Chapter 26, Collecting the Sorrowful, looks at how Brigham Young first secured the support of the Mormon majority, then used plural marriage to provide for vulnerable women, including the secret widows of Joseph Smith.
Chapter 27, For Eternity and Time, discusses how Brigham Young used temple sealing to bind his people together, providing living partners for widows and widowers who desired to be sealed to their deceased spouses.
Chapter 28, Eradicating Spiritual Wifery, looks at how Brigham Young continued to fear an emergence of the illicit intercourse heresy. Brigham would use excommunication and his control of marriage to consolidate control and protect the faithful.
Chapter 29, Fifty Years in the Wilderness, reviews the way plural marriage interacted with the pioneer period of Mormon history. We see Brigham Young’s defiant confidence that plural marriage was constitutional give way to John Taylor’s pleading with God to end the New and Everlasting Covenant. Finally, with Wilford Woodruff, we see how the New and Everlasting Covenant was retained while terminating the practice of mortal plural marriage.

▸ **STORED ROWS**:
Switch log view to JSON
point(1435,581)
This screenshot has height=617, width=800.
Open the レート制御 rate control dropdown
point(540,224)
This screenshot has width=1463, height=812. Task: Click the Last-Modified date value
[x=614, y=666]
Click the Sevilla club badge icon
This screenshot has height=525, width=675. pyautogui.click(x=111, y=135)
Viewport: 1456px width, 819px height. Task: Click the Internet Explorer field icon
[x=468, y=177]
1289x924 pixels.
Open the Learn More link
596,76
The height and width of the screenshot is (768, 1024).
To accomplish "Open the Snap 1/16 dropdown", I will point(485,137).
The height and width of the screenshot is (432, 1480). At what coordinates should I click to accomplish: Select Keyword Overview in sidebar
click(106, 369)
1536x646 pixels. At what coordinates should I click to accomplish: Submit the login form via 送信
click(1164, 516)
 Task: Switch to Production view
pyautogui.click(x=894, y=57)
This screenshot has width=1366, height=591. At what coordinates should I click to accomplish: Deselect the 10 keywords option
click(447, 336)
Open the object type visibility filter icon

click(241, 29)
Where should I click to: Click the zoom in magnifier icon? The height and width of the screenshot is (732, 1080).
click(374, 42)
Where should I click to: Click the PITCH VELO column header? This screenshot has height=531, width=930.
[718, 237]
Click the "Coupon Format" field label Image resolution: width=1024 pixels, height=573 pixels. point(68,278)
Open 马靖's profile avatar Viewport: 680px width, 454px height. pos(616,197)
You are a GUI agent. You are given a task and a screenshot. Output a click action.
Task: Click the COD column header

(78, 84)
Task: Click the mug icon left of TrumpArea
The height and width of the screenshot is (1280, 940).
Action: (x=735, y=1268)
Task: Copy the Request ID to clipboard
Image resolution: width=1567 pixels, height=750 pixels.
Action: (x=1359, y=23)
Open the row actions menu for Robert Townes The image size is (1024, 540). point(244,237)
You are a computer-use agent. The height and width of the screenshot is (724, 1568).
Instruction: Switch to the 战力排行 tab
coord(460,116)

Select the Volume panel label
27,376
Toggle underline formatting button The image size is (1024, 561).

▸ **SET PROBLEM**: Continue the chapter summaries on plural marriage in Mormon history, starting after their final sentence.

▸ **ANSWER**:
Chapter 30, Days of Defiance, looks at the rebellion of three young apostles as they fought against the end of plural marriage. These rebellious apostles were silenced, but others would take up the banner of polygamy.
Chapter 31, God’s Strange Act: A Legacy, looks at the modern Church, marriage, and how Celestial marriage is used to bind families together across all generations. If you only have time to read one chapter, this is the chapter I recommend you read.